Would you pull out every line of the material that contains the string "agent"?

**Records for this task**
-=-=-

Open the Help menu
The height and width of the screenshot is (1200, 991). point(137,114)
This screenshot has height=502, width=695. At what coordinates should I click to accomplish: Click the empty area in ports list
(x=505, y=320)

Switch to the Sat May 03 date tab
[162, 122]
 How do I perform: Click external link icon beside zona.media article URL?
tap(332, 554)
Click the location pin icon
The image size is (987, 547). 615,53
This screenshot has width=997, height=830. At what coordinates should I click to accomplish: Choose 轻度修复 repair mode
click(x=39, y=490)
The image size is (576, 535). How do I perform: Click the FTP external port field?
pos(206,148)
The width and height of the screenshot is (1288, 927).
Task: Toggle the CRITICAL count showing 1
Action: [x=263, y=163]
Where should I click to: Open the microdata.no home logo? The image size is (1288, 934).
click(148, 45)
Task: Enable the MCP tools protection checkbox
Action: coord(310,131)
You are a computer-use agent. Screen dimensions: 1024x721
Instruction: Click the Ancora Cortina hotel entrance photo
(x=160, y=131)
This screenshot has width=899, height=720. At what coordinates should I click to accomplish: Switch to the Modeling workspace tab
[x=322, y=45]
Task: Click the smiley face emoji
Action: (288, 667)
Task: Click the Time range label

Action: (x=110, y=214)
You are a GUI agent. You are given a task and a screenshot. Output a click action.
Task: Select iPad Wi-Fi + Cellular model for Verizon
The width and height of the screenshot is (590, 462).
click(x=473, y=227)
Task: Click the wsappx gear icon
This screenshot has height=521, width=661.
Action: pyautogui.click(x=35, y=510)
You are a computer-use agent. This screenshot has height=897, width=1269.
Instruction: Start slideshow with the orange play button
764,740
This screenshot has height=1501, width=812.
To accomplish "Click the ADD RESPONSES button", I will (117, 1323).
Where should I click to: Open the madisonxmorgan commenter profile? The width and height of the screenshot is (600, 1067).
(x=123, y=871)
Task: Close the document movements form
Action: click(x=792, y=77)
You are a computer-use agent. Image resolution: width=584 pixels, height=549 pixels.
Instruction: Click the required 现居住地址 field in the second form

-=-=-

**Problem solution**
You are a computer-use agent. Screen dimensions: 1024x721
You are a GUI agent. You are given a task and a screenshot. Output a click action.
You are a computer-use agent. This screenshot has height=897, width=1269.
You are a computer-use agent. Image resolution: width=584 pixels, height=549 pixels.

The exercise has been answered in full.